• [ABOUT THIS TASK] Reproduce the full listing as it stands. Images do not belong in the copy.

• [DATASET RECORDS]
■ ■ ■ ■

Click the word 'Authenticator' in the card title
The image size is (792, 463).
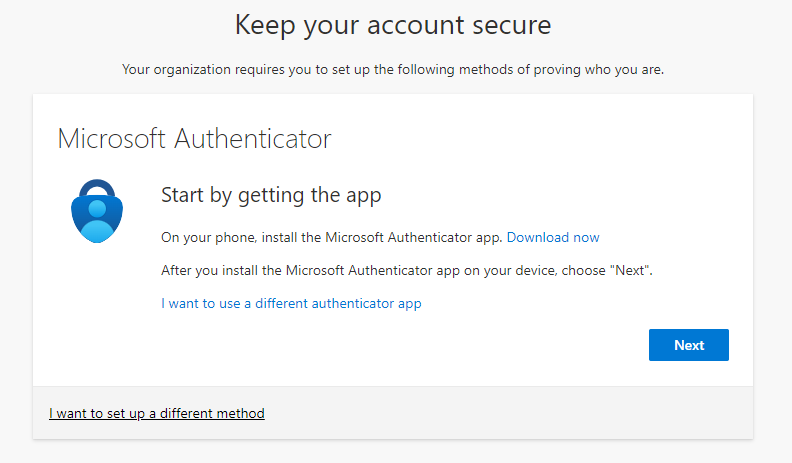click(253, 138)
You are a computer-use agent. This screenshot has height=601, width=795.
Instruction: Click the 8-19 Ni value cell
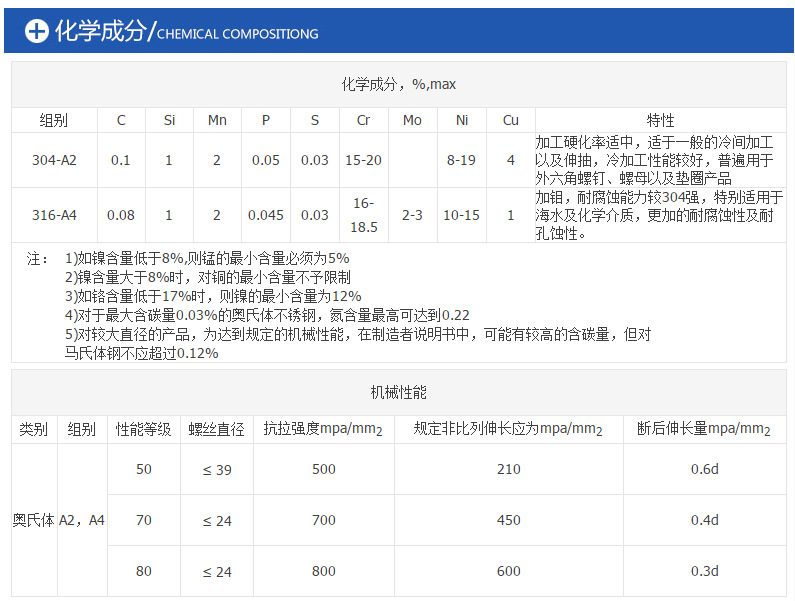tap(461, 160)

■ ■ ■ ■

• [EXERCISE RESPONSE]
Click the word 'Authenticator' in the card title
The image size is (792, 463).
click(253, 138)
You are a computer-use agent. This screenshot has height=601, width=795.
Instruction: Click the 8-19 Ni value cell
tap(461, 160)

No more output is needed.